3.2.3 三尖瓣反流的處理 心臟瓣膜手術中,三尖瓣反流處理與否雖然對患者近期療效無明顯影響,但嚴重影響患者遠期療效,有研究表明,對于功能性三尖瓣反流在首次手術時如果沒有處理,40%的患者需進行再次心臟手術[8],本組對于合并有中度以上三尖瓣關閉不全的患者,均采用Devega環縮術或“C”型環置環成形術,術后隨訪效果滿意。
3.2.4 良好的手術縫合技巧是防止術后各種并發癥的重要因素 良好的顯露和準確的操作技術是成功的關鍵。雖然各種微創換瓣在不斷增多,但我們認為在顯露困難的情況下勢必會影響操作的可靠性和安全性,延長了體外循環的時間,特別是在開展此項工作較短的單位更應慎重選擇。在二尖瓣置換術中,鑒于本組患者都為初次換瓣,而且二尖瓣口顯露良好,瓣膜增厚顯著,瓣環組織牢固,能夠確保連續縫合確切,故我們采用連續縫合,該種方法操作簡便、迅速,節省多次打結時間,縮短了體外循環時間與主動脈阻斷時間,從而減輕了心肌缺血、缺氧的損害。但對于顯露差或瓣膜鈣化嚴重切除瓣葉后組織薄弱者,應行間斷縫合,確保瓣環縫合固定滿意。主動脈瓣位置較深,主動脈瓣環暴露差、彈性相對較差,連續縫合不能拉緊線邊縫合,縫線易松動,故我們采取間斷褥式縫合交界處進針低4~5 mm,逐漸稍增加進針高度,盡量使吃針點連線成同一水平面,減少縫線及瓣周組織張力。對主動脈瓣上狹窄而體重偏大,置放過小的瓣膜又恐不能滿足機體需要者,我們采用間斷單針縫合方式,可有效防止間斷褥式縫合所致主動脈環縮而引起的置環困難。置換生物瓣要嚴防左室后壁出血,術野暴露要好,如有困難可行左右房頂聯合切口,手術操作要輕柔、細致,尤其在牽拉后瓣、下瓣及打結時更要注意。如保留后瓣,放置生物瓣時避免瓣腳插入腱索及乳頭肌下頂住左室后壁,否則心臟復跳后易損傷左室后壁。復蘇時盡量避免按壓心臟,確需按壓時手法也要得當。

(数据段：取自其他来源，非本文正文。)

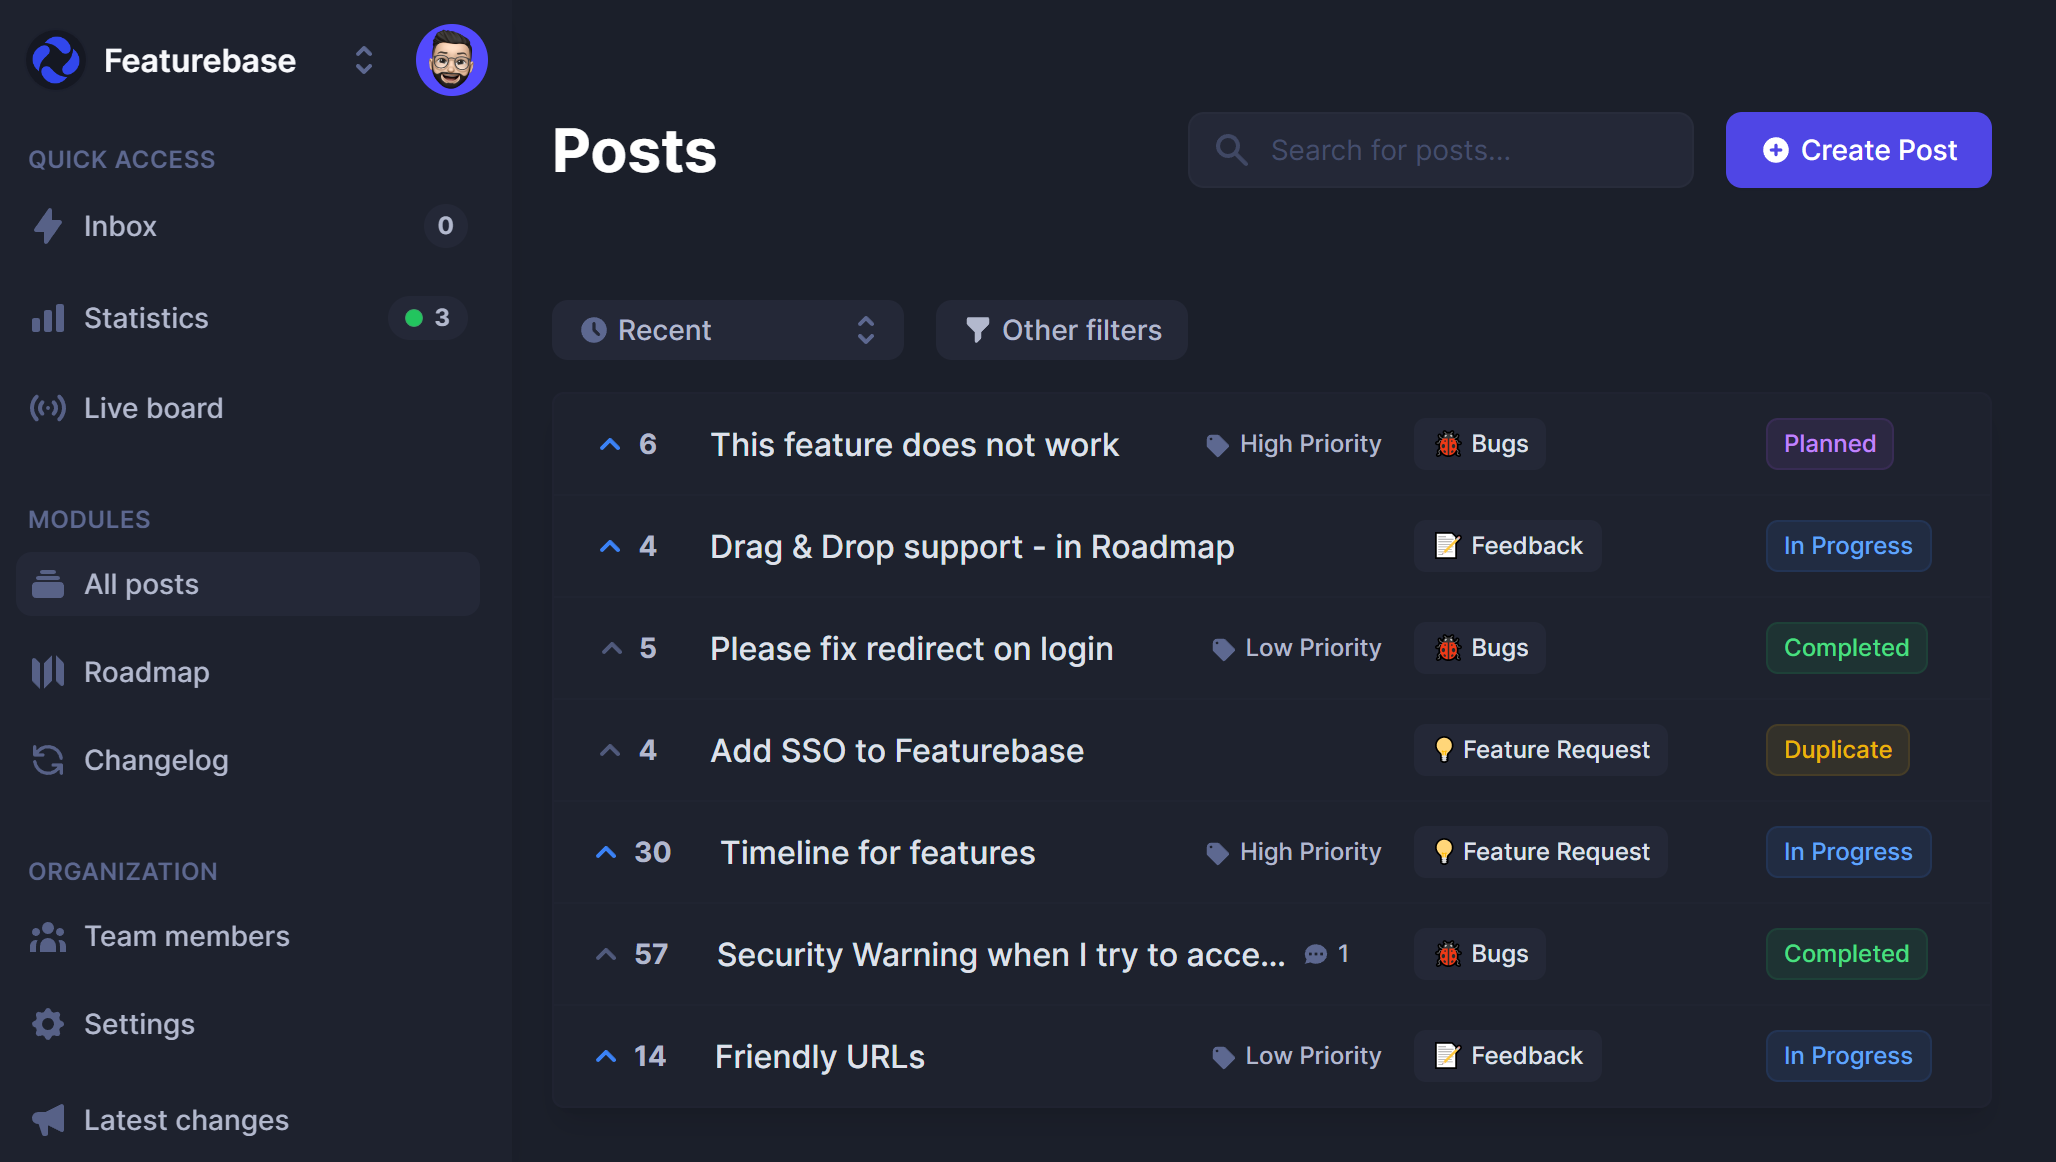The image size is (2056, 1162).
Task: Select the Roadmap module icon
Action: coord(47,671)
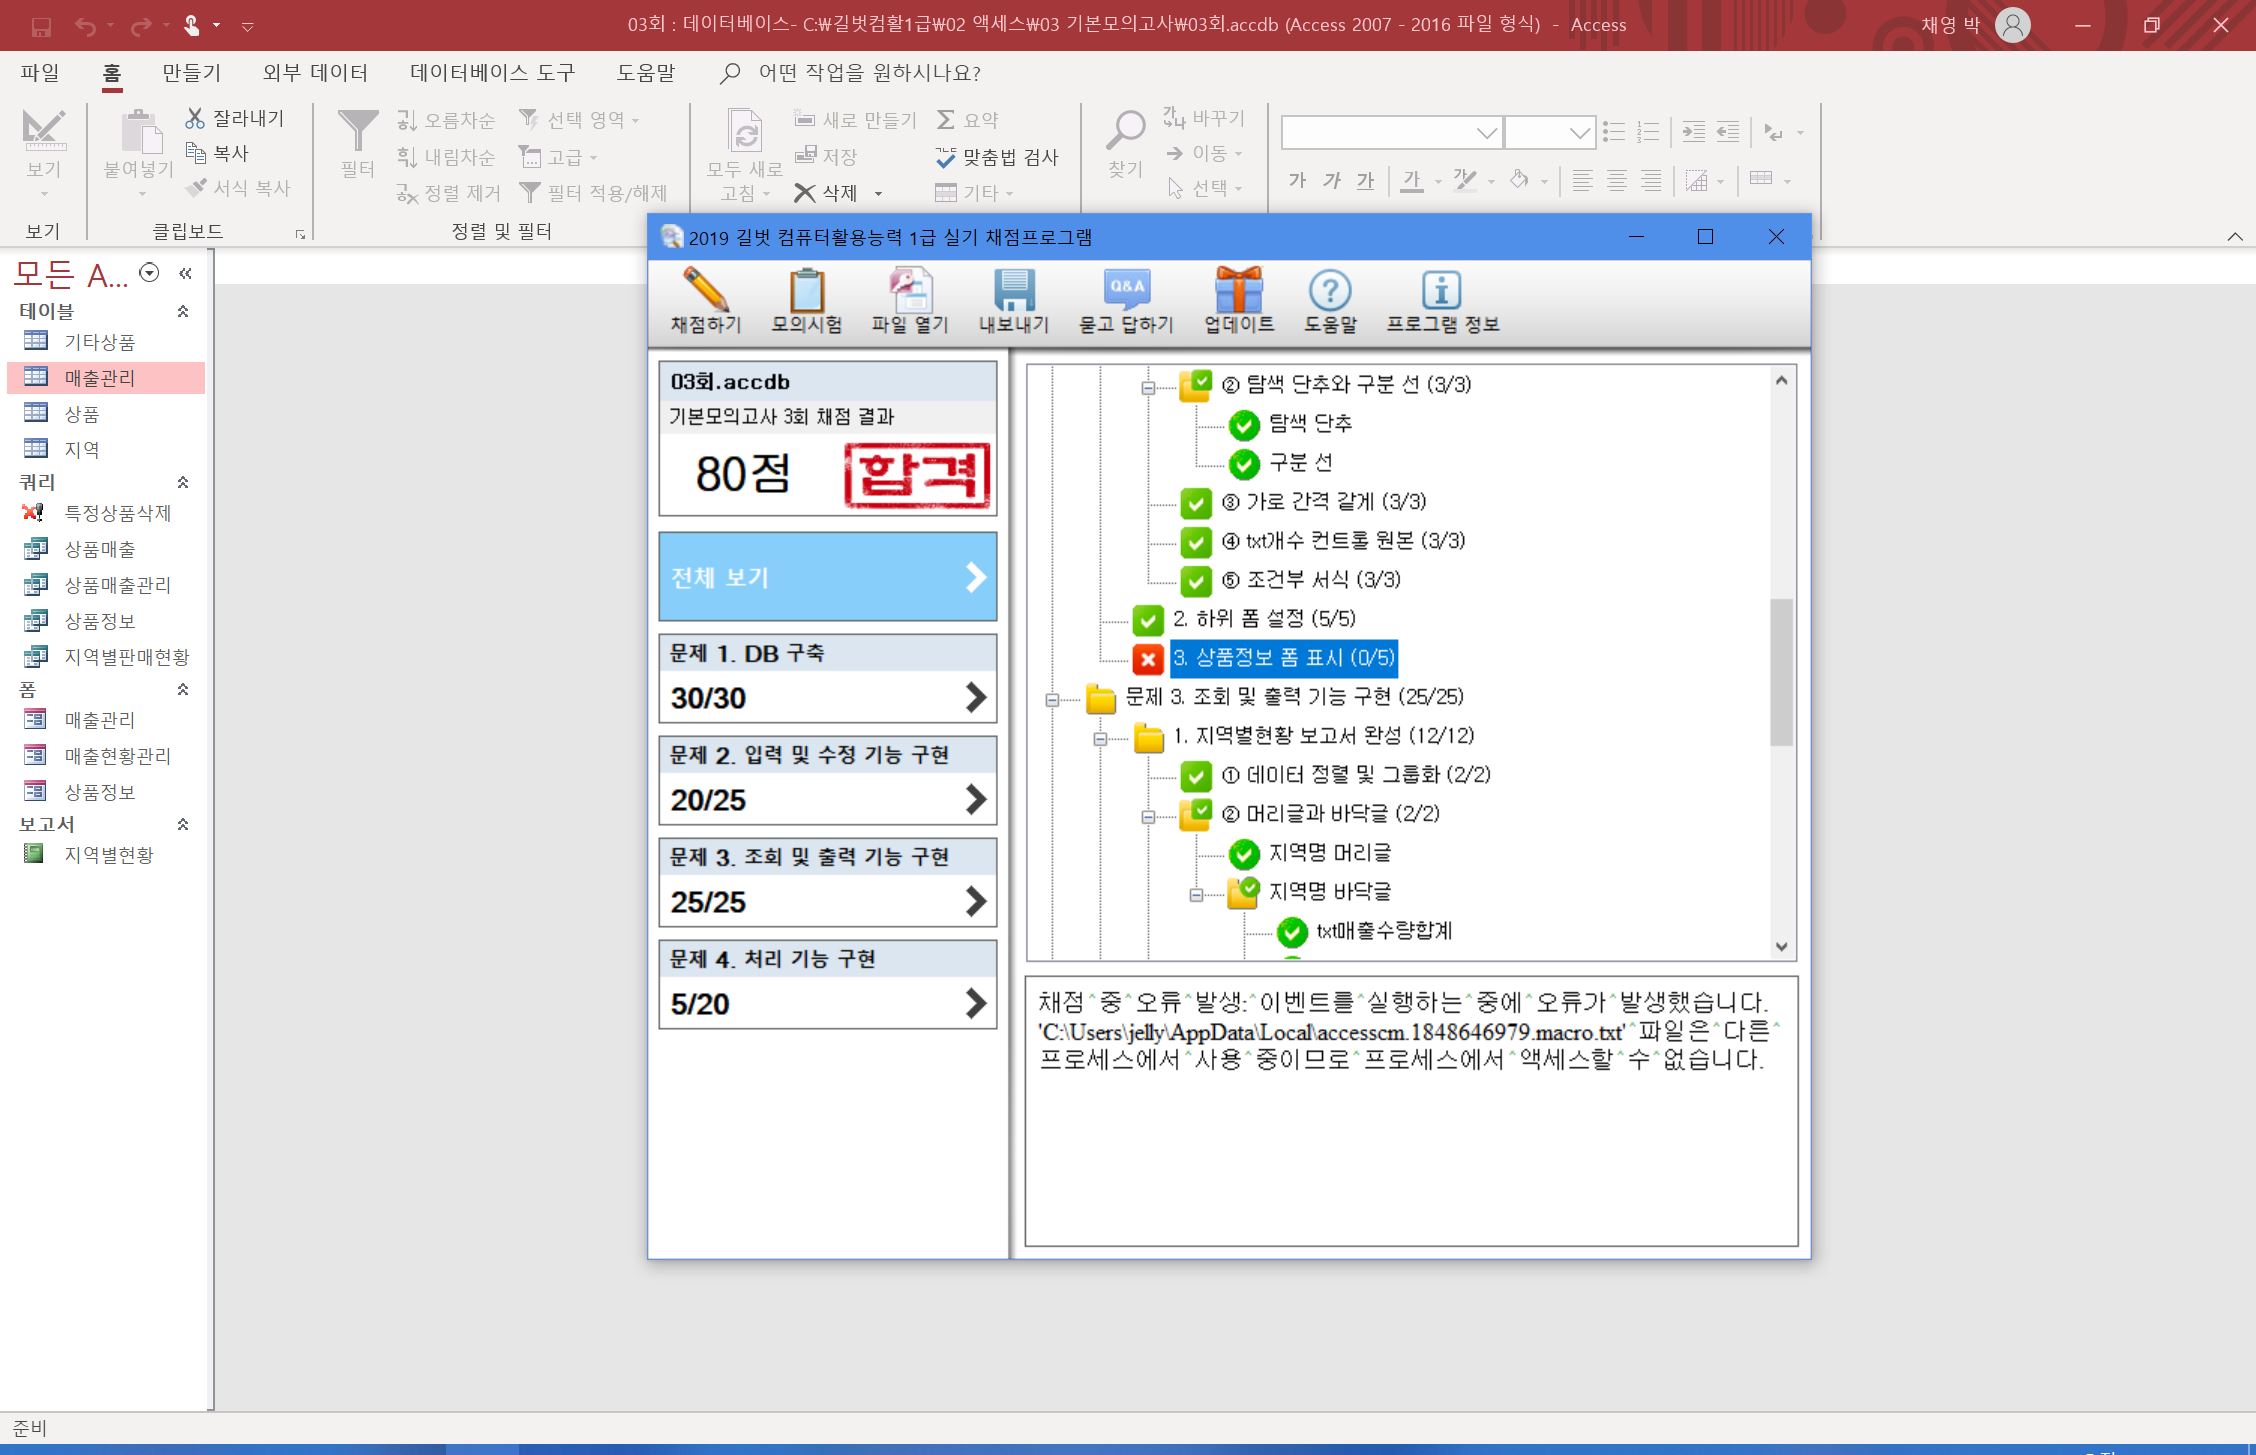Click the 프로그램 정보 info icon
Viewport: 2256px width, 1455px height.
(1441, 292)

3.2.5 房顫的處理及術中消融的價值 二尖瓣手術合并房顫達40%左右[9],本組23例中14例有房顫。心耳是房顫的好發激動點,切除或結扎左右心耳和縮小擴大的心房有可能對部分房顫轉復有效,但在縮小心房上我們多是采取結扎左右心耳和多縫合一些房間隔組織,而不刻意去切除心耳和心房折疊,原因是房顫患者往往有大而薄的心房,切除或折疊有增加出血的風險。再者即使做了對房顫的轉復效果也并不確切。雖然目前大多認為對房顫患者術中是否行房顫射頻消融要看房顫時間的長短、心房直徑的大小及患者經濟承受能力等因素,但從本組結果中看到7例消融者有5例3個月后的轉復率,而未消融者無一例轉復,因此消融者勢必在日后心功能恢復與改善、減少血栓機會及減少三尖瓣反流等方面會有較大的受益。雖然本組病例少隨訪時間短,且術前術后也未發現有栓塞的征象,但從文獻報道中可看出對瓣膜病同時行房顫射頻消融術是有價值的[10]。只要在術中掌握好迷宮式的消融技術,控制好頻率與時間,就不會過多地延長體外循環時間和增加心房出血、傳導阻滯的機會[9]。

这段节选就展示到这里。